The church I moonlight at now actually just installed a pipe organ in one of their spaces so I'll have to tuck that tidbit in the back of my head for later, @JD.

This is a good segue what do you do in your auditoriums for assistive listening systems. I was thinking long-range bluetooth (150ft), but only a couple of people can use it at a time, and they have to be paired each time.

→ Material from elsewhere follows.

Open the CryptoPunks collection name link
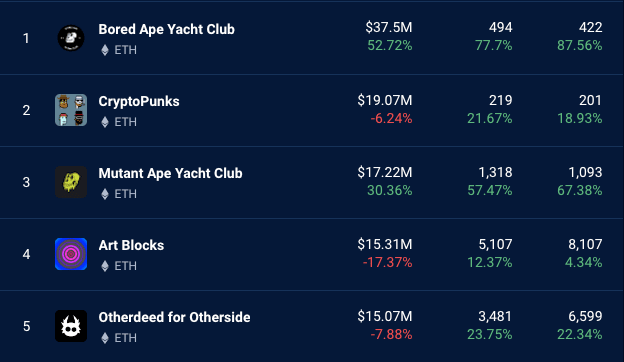The image size is (624, 362). (139, 102)
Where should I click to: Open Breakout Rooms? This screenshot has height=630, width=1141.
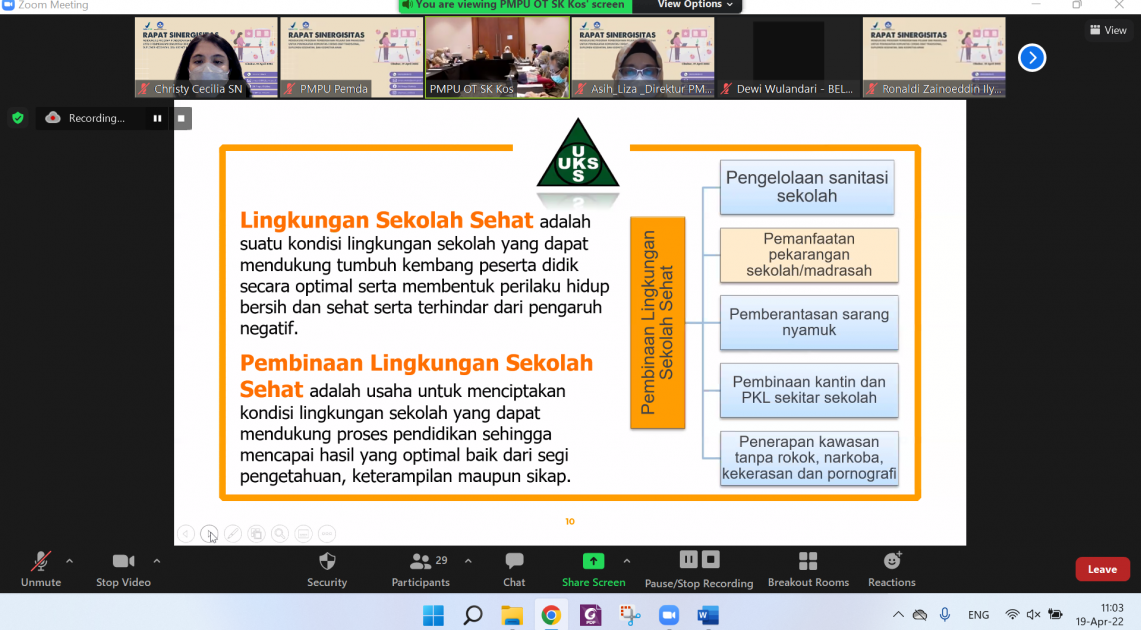coord(808,568)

The latency would kill you, not to mention the nightmare of pairing all those devices. My phone loses sync with my car bluetooth when I stop to get gas, I can't imagine a whole venue of technology-leery people trying to pair before a curtain. In both spaces I work in there's RF transmitters with small receiver packs. There is another type of system that works better with most hearing aids, but I don't know much about it. I'm sure someone will chime in.
 
This is a good segue what do you do in your auditoriums for assistive listening systems. I was thinking long-range bluetooth (150ft), but only a couple of people can use it at a time, and they have to be paired each time.
No need to reinvent the wheel. Plenty of pre-made systems. We use the "Williams Sound" one and have for 30 years. System has a rack mounted transmitter and you can buy all sorts of versions of the receivers. No limit on how many can be used.
https://www.williamssound.com/products
Click on the FM category.
 
This is a good segue what do you do in your auditoriums for assistive listening systems. I was thinking long-range bluetooth (150ft), but only a couple of people can use it at a time, and they have to be paired each time.

Assistive listening systems are notoriously under-utilized. There's a variety of experiential, psychological, and practical factors why that is, but any installed system has got to be easy to use, reliable, and convenient. If it fails on any of these points, patrons will ignore it. Really need to use an FM, IR, or induction loop system to deliver that result, and it has to be set up properly and given an appropriate mix -- usually vocals on top of a ducked house mic or program mix with a little delay and compression on it.

A Bluetooth solution would also fail to meet the ADA requirements for number of receivers required, and would fail to meet the requirement that accessibility accommodations must be as transparent an experience as possible and not single out people out from the general public. You cannot deliver on that if you have to take a patron aside from 5 minutes to tap them into the Bluetooth earpiece and go hands-on with their phone to set it up.